[The task] Transcribe the records below word for word, leaving out the pictures.

____________

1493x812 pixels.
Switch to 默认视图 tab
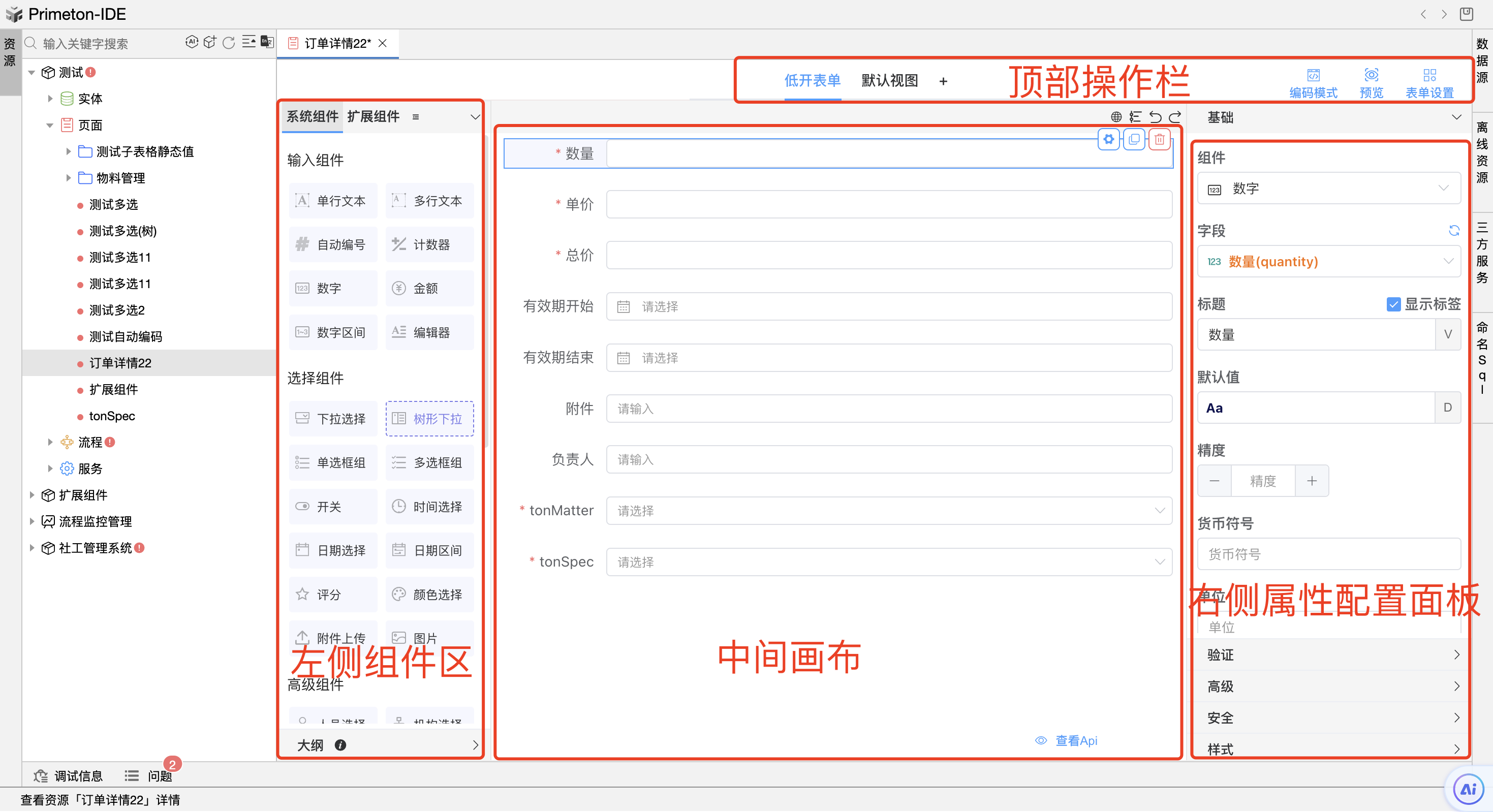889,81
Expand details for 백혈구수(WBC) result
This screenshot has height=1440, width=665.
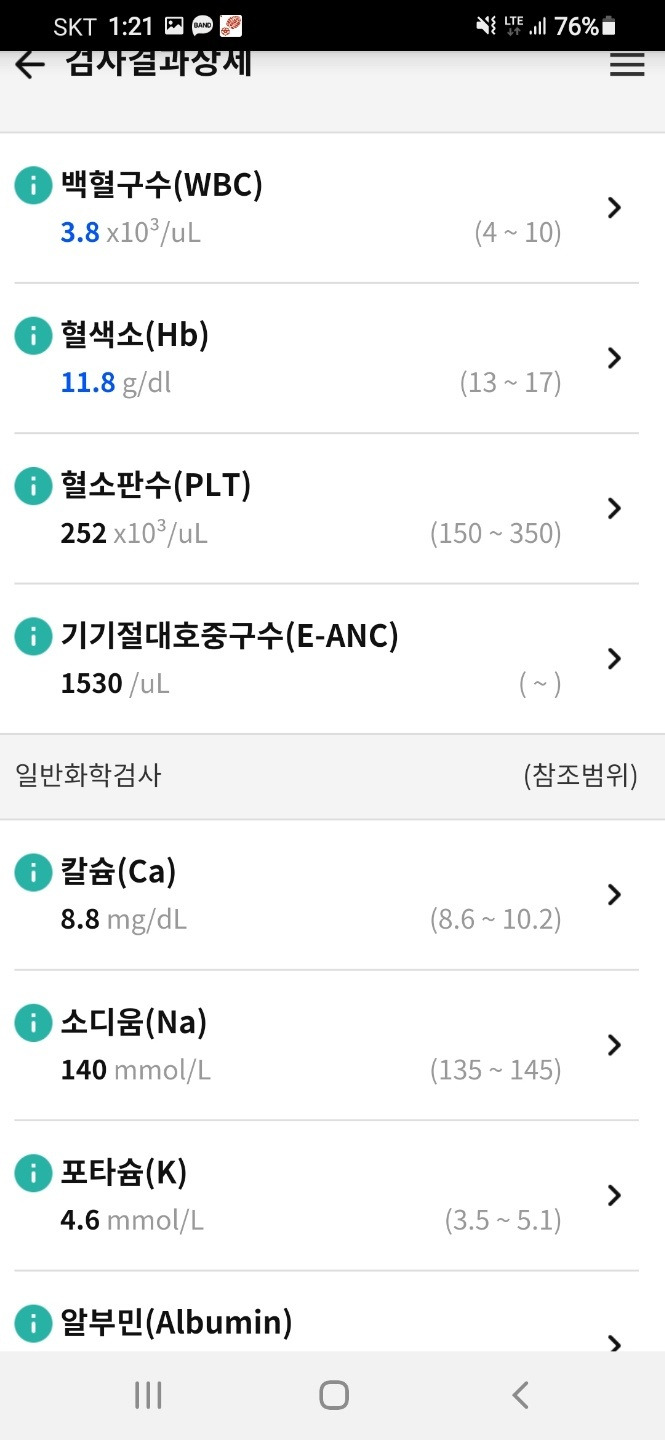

____________

[Result below]
1493x812 pixels.
Switch to 默认视图 tab
889,81
Expand details for 백혈구수(WBC) result
This screenshot has height=1440, width=665.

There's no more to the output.